#### Data for processing:

* START *

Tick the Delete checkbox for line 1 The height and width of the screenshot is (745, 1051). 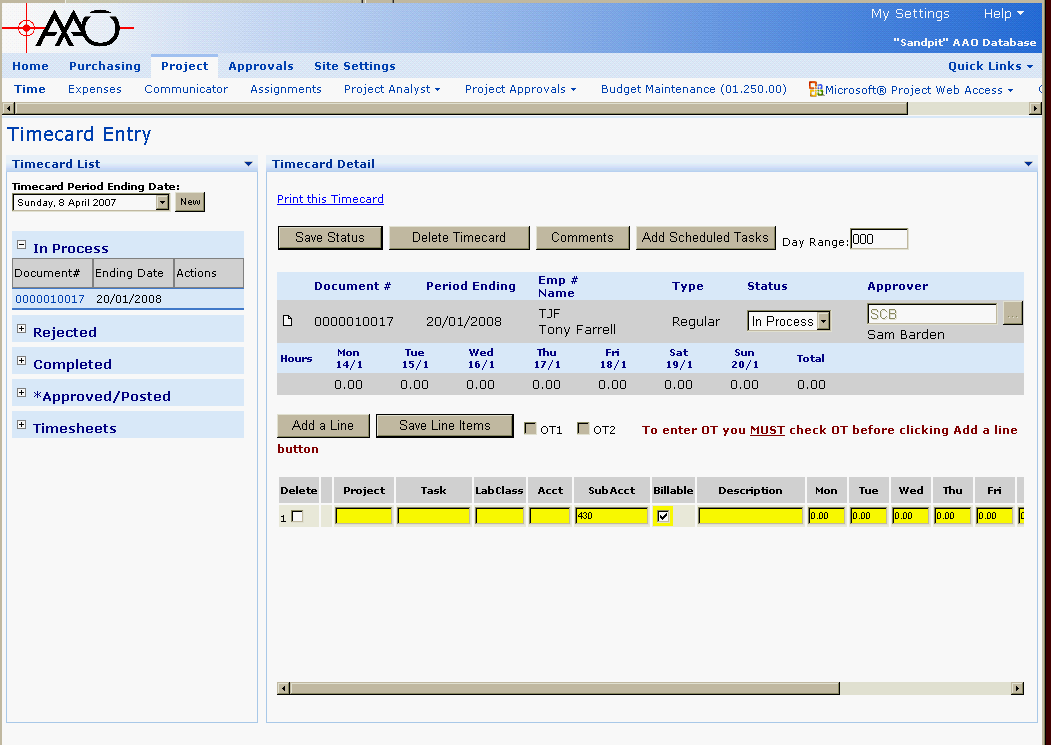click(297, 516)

* END *
* START *

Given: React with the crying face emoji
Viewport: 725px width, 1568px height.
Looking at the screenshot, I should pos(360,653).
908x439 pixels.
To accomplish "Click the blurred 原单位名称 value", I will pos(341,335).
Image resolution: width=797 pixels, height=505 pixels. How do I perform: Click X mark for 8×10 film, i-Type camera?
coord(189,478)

* END *
* START *

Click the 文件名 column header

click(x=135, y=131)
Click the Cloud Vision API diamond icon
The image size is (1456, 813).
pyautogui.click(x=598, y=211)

* END *

#### Short problem:
Copy the listing from the line containing "Click the 文件名 column header" through the line containing "pyautogui.click(x=598, y=211)", swapping "diamond" for "rhombus" and keeping everything else the same.

#### Correct response:
Click the 文件名 column header

click(x=135, y=131)
Click the Cloud Vision API rhombus icon
The image size is (1456, 813).
pyautogui.click(x=598, y=211)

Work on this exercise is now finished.